Video, while great, takes too long. We e-mail, instant-message, and tweet for a reason: it's short and to the point. Who has time to watch a video each them they want to communicate?

Perhaps even more critically, as Hampus Jakobsson pointed out to me (over Twitter, no less), video "requires full attention--the scarcest of all resources."

Cisco gets this. At least, groups within Cisco get this. That's why Cisco Senior Vice President Doug Dennerline's WebEx team has been adding presence and instant messaging through Jabber, e-mail through PostPath, and more to its Web-conferencing suite.

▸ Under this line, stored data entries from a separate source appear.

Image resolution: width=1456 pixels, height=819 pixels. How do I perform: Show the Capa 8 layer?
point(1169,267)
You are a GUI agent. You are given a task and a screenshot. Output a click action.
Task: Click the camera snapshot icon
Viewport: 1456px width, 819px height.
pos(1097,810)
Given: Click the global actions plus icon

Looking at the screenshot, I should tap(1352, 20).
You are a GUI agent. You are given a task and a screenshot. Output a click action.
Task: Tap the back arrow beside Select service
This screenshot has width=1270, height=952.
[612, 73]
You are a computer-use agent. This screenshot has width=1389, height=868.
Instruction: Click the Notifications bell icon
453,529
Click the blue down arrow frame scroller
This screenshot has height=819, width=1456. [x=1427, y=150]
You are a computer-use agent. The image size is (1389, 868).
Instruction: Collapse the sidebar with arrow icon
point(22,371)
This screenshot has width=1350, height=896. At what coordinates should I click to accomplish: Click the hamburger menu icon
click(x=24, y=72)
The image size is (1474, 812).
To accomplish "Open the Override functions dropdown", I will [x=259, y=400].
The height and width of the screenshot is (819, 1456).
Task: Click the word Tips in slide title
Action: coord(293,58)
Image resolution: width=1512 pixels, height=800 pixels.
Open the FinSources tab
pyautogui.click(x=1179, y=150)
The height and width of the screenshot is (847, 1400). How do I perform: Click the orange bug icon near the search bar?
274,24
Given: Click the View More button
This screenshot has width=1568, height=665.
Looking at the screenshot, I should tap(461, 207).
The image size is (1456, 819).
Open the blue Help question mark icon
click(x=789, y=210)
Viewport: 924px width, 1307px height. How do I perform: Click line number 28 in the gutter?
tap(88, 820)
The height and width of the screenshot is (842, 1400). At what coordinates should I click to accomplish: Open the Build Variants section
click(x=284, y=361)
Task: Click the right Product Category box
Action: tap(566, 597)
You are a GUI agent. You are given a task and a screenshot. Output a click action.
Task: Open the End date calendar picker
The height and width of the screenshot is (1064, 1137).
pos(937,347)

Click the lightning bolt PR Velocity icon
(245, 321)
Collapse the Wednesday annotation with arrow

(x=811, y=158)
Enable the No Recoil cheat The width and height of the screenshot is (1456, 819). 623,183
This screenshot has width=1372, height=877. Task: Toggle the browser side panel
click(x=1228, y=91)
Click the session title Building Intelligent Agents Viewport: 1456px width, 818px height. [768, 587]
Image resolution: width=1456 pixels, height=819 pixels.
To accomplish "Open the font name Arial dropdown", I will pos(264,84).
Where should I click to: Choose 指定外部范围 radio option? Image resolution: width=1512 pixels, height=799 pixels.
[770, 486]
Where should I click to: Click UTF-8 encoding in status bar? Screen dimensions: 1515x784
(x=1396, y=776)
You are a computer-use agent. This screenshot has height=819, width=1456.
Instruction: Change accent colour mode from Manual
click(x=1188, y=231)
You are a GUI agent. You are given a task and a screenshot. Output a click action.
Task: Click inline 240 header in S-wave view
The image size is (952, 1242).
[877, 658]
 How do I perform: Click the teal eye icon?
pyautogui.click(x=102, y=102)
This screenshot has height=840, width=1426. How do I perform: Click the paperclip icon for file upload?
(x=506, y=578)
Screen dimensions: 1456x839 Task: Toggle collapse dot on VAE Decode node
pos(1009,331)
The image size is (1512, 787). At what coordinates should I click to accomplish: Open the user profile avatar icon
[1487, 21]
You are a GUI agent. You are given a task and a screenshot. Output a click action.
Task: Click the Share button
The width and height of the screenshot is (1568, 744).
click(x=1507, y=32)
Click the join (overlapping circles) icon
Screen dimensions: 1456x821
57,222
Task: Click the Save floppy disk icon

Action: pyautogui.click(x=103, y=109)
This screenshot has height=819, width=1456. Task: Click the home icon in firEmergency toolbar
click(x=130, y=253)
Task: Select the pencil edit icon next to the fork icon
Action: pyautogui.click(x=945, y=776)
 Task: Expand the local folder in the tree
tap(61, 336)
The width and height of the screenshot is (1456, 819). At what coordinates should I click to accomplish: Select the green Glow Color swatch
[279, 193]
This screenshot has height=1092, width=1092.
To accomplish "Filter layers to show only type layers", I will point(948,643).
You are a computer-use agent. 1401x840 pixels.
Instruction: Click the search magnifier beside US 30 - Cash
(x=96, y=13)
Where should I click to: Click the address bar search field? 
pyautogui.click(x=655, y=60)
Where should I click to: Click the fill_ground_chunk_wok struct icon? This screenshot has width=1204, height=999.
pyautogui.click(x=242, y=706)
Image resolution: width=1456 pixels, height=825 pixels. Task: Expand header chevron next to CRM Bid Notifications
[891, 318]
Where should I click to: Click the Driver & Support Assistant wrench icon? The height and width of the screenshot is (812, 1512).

It's also why Cisco will almost certainly add some form of office productivity suite to WebEx, despite protestations to the contrary from Alex Hadden-Boyd, director of marketing for the collaboration software group at Cisco. (Apparently, Hadden-Boyd didn't see the memo from his boss, Dennerline.)

Zoho, anyone?

Zoho is a leading competitor to Google Apps and, in many areas, actually surpasses Google Apps. While some of Zoho's applications directly overlap with Cisco's current products, the sheer breadth (and, in some cases, depth) of its office productivity and collaboration story must be intriguing to acquisition-hungry Cisco .

Some suggest that Google will struggle to make it in the enterprise due to security concerns with Google Apps. Cisco doesn't have that problem. Its brand oozes "enterprise." As such, it may well be Cisco that changes the face of enterprise computing...by initially changing the way we communicate and collaborate within the enterprise.

Just don't hold your breath for video to part the waters. Video has its place, but it's a highly verbose form of communication, and the Web's most popular technologies increasingly teach us to speak sparingly.

Indeed, I think that we'll see Cisco acquire Control Yourself, the company behind open-source Twitter lookalike Identi.ca, before it changes the world through video.


Follow me on Twitter @mjasay.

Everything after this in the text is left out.